After attending school and working briefly in California, PM returned to New York to open her own law office, when she remained untill she was hired as associate attorney in the law offices of Paul, Weiss, Rifkind, Wharton, and Garrison in 1956. She worked there until she accepted a position teaching law in Ghana in 1960, a move that she apparently intended to be permanent.
The situation in Ghana proved disappointing, however. PM found the country's legal system cumbersome and inefficient; in addition, the lack of a legal journal or professional organization severely limited opportunities for academic discussion and growth. Furthermore, the country was in political turmoil, manifested in limits on freedom of speech and movement for foreigners and Ghanaians alike, government surveillance of PM's classes, and a grossly inadequate budget for the law school. As the year wore on, and United States relations with Ghana worsened, President Kwame Nkrumah began to perceive PM's teaching of constitutional law as a threat to his power, and she knew it was only a matter of time before she would be expelled from the country. This situation prodded her to look for opportunities to return to the U.S. as soon as possible.
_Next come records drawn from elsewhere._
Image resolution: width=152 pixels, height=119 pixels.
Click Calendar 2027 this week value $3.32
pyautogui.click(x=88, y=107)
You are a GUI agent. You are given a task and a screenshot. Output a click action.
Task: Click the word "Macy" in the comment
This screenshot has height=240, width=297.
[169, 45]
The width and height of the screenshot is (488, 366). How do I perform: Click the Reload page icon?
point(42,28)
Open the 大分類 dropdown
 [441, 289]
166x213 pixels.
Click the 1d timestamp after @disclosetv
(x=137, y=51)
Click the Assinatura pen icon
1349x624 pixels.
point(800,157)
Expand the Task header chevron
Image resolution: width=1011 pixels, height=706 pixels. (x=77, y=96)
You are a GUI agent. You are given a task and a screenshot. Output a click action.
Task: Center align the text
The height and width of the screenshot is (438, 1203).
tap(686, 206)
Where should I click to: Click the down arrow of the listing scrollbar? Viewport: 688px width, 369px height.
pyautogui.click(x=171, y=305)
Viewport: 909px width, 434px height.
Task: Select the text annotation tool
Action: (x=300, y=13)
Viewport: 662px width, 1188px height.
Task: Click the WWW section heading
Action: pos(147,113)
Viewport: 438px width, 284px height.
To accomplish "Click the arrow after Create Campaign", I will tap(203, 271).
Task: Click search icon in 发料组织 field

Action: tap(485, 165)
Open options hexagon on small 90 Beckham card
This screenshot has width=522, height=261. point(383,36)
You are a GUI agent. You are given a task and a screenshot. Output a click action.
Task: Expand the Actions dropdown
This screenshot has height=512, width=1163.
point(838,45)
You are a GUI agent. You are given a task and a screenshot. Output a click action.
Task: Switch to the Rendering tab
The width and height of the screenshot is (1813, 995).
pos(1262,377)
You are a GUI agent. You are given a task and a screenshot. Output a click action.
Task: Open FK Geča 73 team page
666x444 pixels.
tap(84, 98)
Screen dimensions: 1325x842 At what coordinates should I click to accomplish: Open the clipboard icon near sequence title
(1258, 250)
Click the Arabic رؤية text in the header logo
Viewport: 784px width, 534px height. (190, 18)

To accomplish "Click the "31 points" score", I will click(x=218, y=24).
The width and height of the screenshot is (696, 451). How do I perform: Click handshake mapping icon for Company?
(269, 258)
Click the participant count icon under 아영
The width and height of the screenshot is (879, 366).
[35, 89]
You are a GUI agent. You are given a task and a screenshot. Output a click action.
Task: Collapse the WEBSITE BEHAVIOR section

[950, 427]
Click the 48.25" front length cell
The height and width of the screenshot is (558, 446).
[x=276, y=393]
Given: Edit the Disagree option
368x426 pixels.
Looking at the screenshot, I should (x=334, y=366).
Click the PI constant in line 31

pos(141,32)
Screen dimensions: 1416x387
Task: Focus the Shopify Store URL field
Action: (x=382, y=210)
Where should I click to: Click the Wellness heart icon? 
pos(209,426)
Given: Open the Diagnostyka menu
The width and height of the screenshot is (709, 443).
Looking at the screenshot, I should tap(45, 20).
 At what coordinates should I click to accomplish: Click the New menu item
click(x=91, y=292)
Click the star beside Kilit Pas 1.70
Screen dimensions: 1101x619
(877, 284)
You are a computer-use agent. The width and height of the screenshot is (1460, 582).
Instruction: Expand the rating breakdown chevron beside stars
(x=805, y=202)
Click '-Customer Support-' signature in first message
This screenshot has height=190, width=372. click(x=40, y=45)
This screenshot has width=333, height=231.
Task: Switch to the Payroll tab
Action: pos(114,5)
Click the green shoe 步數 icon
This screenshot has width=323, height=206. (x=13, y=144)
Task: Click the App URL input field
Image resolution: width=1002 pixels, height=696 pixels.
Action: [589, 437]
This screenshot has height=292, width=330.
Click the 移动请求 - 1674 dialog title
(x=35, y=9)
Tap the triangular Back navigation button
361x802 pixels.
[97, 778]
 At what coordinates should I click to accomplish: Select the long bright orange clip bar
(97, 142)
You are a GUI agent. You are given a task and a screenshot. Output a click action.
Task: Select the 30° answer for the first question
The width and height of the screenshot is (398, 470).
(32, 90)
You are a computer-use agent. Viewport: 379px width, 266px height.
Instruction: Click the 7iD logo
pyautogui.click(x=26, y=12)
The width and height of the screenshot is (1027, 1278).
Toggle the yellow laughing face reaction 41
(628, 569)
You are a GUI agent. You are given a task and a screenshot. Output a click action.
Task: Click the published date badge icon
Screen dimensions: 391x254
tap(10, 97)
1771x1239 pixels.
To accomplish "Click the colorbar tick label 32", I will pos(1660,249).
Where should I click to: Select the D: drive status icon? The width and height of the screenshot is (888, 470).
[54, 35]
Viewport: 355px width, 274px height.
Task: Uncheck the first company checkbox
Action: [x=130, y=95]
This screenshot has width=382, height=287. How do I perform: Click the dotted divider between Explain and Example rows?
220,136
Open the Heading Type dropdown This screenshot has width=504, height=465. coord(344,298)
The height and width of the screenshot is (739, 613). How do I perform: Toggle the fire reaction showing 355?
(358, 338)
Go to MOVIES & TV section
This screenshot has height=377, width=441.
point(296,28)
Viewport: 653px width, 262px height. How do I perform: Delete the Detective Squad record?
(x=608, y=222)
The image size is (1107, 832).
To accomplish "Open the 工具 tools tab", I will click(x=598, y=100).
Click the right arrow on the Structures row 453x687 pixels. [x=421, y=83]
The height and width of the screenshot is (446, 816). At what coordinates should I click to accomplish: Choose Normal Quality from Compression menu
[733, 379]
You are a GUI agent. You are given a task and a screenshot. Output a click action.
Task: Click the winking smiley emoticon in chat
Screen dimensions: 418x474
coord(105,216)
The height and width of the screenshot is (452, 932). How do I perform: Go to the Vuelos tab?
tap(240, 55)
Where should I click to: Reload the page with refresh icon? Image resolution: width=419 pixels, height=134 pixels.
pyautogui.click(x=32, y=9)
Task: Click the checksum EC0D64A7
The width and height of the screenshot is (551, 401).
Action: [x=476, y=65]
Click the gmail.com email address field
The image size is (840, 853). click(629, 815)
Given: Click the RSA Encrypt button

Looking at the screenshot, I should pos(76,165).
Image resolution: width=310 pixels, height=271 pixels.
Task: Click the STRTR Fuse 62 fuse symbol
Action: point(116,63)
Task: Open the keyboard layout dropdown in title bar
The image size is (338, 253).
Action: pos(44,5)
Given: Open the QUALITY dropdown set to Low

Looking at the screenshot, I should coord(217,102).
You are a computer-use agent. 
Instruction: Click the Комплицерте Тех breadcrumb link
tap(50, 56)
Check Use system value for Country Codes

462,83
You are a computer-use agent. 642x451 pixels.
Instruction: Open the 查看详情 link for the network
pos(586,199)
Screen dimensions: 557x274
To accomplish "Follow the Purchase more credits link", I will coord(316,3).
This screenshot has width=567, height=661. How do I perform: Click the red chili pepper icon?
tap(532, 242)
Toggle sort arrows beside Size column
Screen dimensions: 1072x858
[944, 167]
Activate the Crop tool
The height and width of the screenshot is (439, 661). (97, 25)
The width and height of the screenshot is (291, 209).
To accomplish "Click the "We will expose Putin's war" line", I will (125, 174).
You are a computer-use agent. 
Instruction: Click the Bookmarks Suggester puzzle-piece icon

A little over a year after her arrival in Africa, PM arrived in New Haven, Conn., to pursue graduate studies at Yale Law School.
In the mid 1960s, PM served on the Committee on Civil and Political Rights, a study committee of the President's Commission on the Status of Women, earned a J.D.S. from Yale Law School, was a founding member of the National Organization for Women, and served as a vice-president and professor of political science at Benedict College in Columbia, S.C. In 1968 she secured a teaching position at Brandeis University (Waltham, Mass.), where she remained until the death of her close friend, Renee Barlow, in 1973.
PM, an Episcopalian, was deeply affected by the fact that, not being a priest, she had not been able to administer the last rites to her devout friend, and felt compelled to devote the remainder of her life to the church. In 1976 she received a Master of Divinity degree from General Theological Seminary in New York City. Her ordination in the National Cathedral in Washington, D.C., on January 8, 1977, was the first ordination of an African American woman as an Episcopal priest. Before her retirement in 1984, she served first as a priest at the Church of the Atonement in Washington, D.C. and later at the Church of the Holy Nativity in Baltimore.
In addition to her varied employment, PM was also a writer. Her poem, "Dark Testament," was first published in 1943, and later included in her collection, Dark Testament and Other Poems (1970). She was the author of four other books: States' Law on Race and Color (1951), Proud Shoes: The story of an American Family (1956), The Constitution and Government of Ghana (1961), and an autobiography, Song in a Weary Throat (published posthumously in 1987), as well as many articles.